Risk factors include:
- the mother’s age (below 20, or over 40)
- chromosomal abnormalities
- hormonal imbalances
- possible nutritional deficiencies
A woman who thinks that her pregnancy develops normally can figure out if she’s having a problem when feeling heavy nausea or bleeding.
The doctor may notice that the uterus appears to be too high for a normal pregnancy, the patient presents high blood pressure, fluid accumulates in the body, and the patient presents too much protein in the urine. All these are signs of a dangerous disease called preeclampsia.
Ultrasound does not reveal fetal heartbeats. Molar pregnancy is usually diagnosed in the second, third, or fourth month, usually by ultrasound.
Mother’s Health Problems
Any woman who had problems during a previous pregnancy, whether or not she gave born to a healthy child, is considered to be at risk for all the following pregnancies.
If a close relative of the mother, especially her own mother, had problems with her pregnancies, your doctor may also consider this as a risk factor, although it is very unlikely that the expectant mother will have exactly the same problem.
Even if you have not had any problems before, there are many medical problems that can affect the unborn baby.
Common diseases, infections, chemical imbalances, and other health factors expose the fetus to specific dangers in the absence of a proper care. That’s why you need to be careful during your pregnancy.
Diabetes in Pregnancy
This disease, where the body lacks the necessary insulin it needs in order to process the sugar, can cause many complications during pregnancies.

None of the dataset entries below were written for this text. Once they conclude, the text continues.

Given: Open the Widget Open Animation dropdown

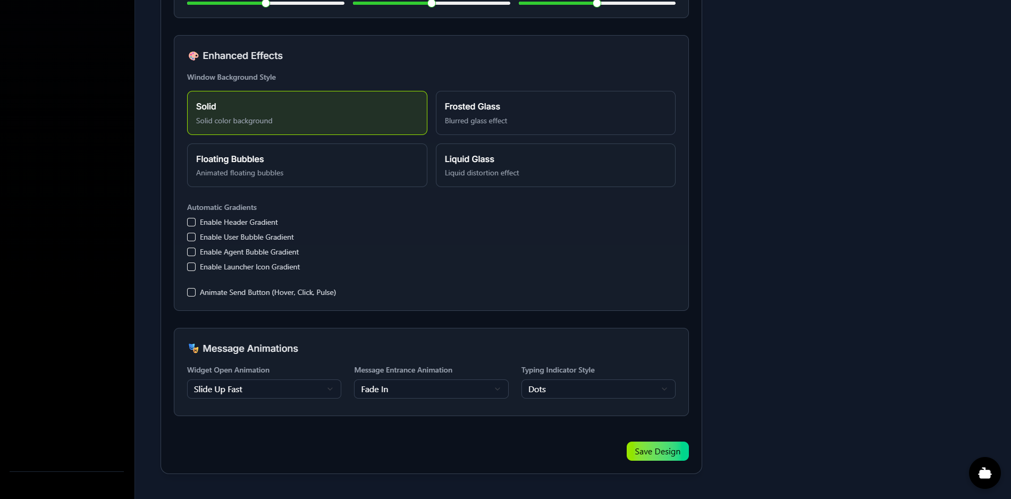Looking at the screenshot, I should (x=264, y=389).
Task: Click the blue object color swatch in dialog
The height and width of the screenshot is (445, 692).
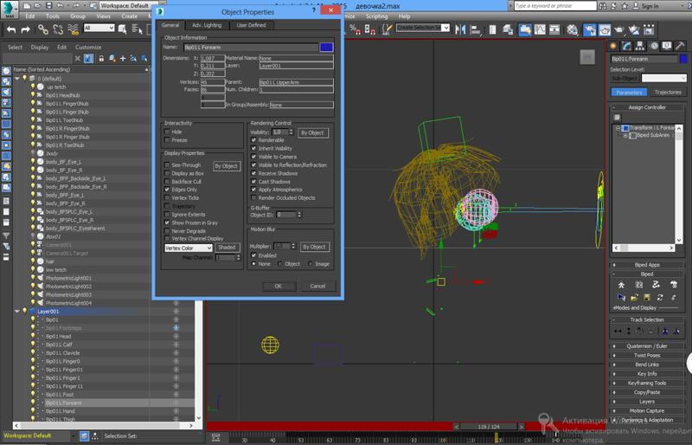Action: coord(326,48)
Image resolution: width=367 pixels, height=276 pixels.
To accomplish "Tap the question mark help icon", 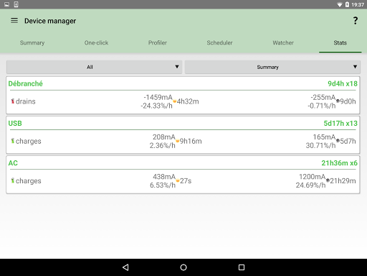I will [x=356, y=21].
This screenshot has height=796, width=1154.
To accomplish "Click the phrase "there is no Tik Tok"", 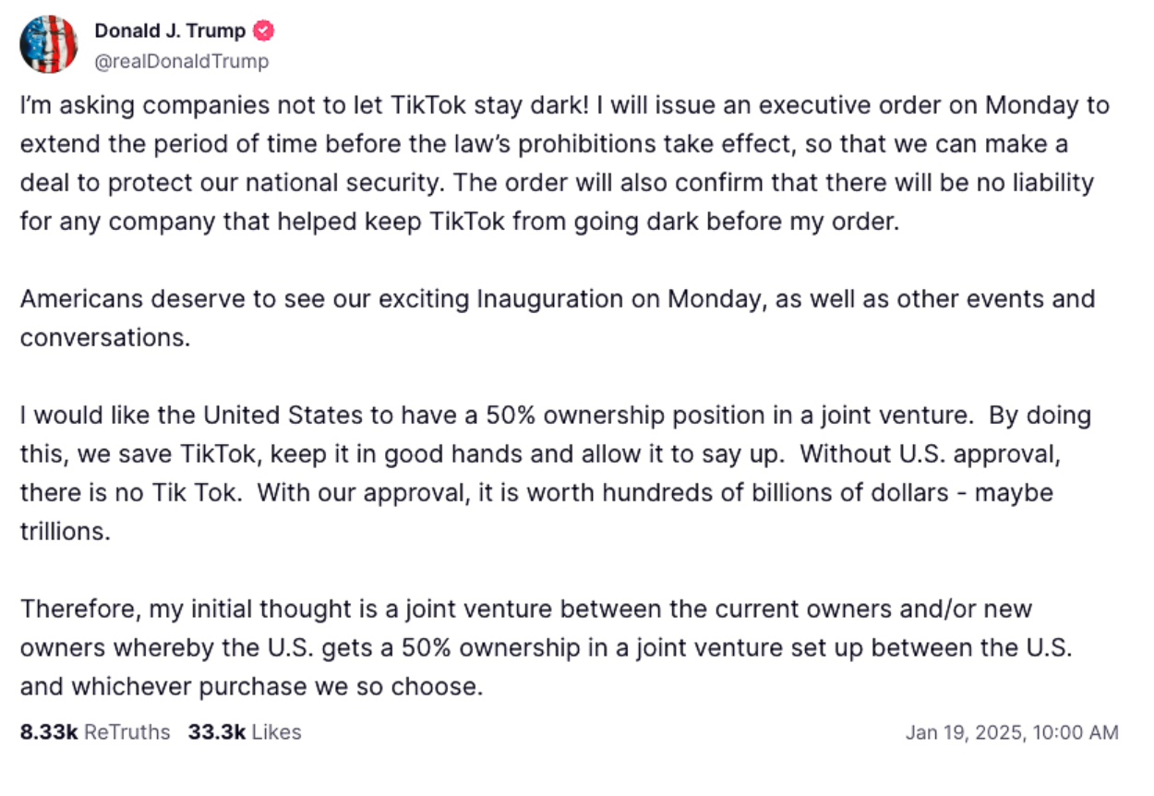I will coord(131,493).
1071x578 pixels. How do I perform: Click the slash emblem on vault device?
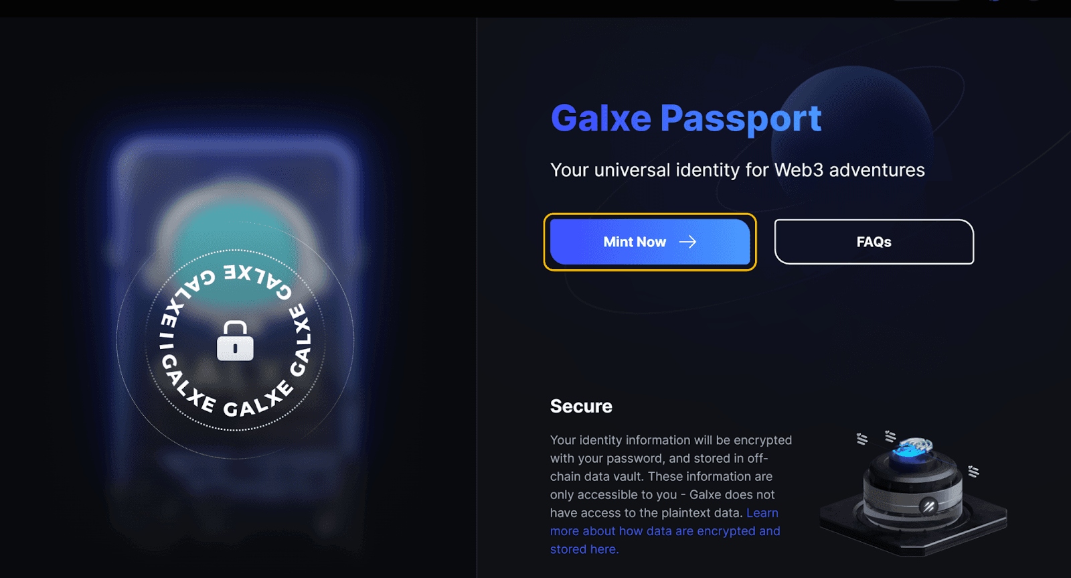(x=928, y=506)
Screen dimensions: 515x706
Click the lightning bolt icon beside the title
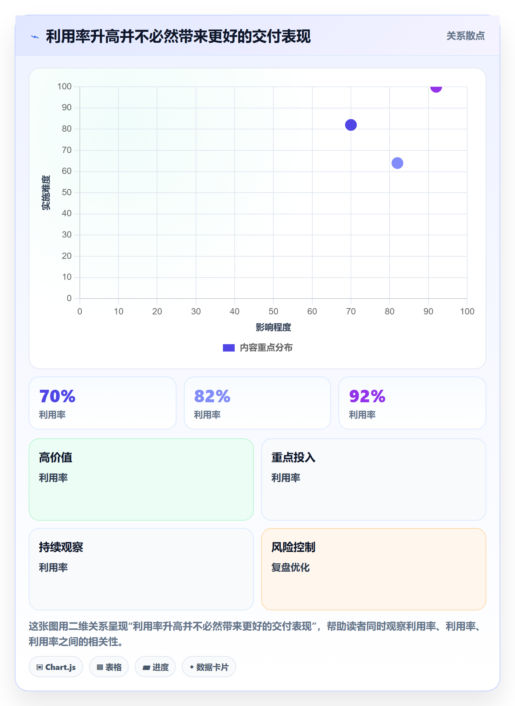[x=35, y=37]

In the absence of an appropriate treatment, it will put your baby at an increased risk of having congenital defects, a very high weight (over 4.5 kg), too much amniotic fluid (hydramnios), high pregnancy-induced tension (preeclampsia ), baby’s respiratory distress syndrome, spontaneous abortion, premature birth, and sometimes even the birth of a dead child.
About 2% of the diabetic pregnant women have diabetes before getting pregnant, while some get diabetes during pregnancy, this being called gestational diabetes. Routine tests performed on all pregnant women are usually done between the 24th and the 28th weeks of gestation.

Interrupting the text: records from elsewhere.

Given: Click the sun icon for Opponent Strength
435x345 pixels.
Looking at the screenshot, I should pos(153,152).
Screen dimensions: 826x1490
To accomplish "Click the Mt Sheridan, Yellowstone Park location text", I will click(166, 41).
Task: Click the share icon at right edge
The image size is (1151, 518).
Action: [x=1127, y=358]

Part of the usual treatment of diabetes, whether chronic or gestational, is a diet carefully set to have a low sugar content. Many women learn how to monitor their blood sugar level at home, every day, using a blood glucose level measurement device or special bands which are available in many pharmacies and supermarkets. A single drop of blood is enough to do such tests.
If necessary, a woman can control her blood sugar level through a proper diet characterized by smaller and more frequent meals, physical exercises, and insulin injections.
It can also perform simple urine tests using some home-based kits. Other tests that can be recommended for women with chronic diabetes or gestational diabetes to assess baby’s health are the non-stress fetal test and the alpha-fetoprotein test.
The researchers have shown that one out of five pregnancies ends with a spontaneous abortion during the first three months of pregnancy, and one in 100 women has repeated spontaneous abortions in future pregnancies.
These are the most dangerous pregnancy complications you need to be aware of but don’t relax too much if none of these is affecting you. Dangerous pregnancy complications may occur even if you’re a healthy mother. Pay huge attention to what you eat, what products you use, and how much physical effort you do while you’re pregnant. Even eating an inappropriate or altered food, smoking or alcohol consumption, using hair dyes, or lifting the furniture to clean beneath it, could lead to dangerous pregnancy complications.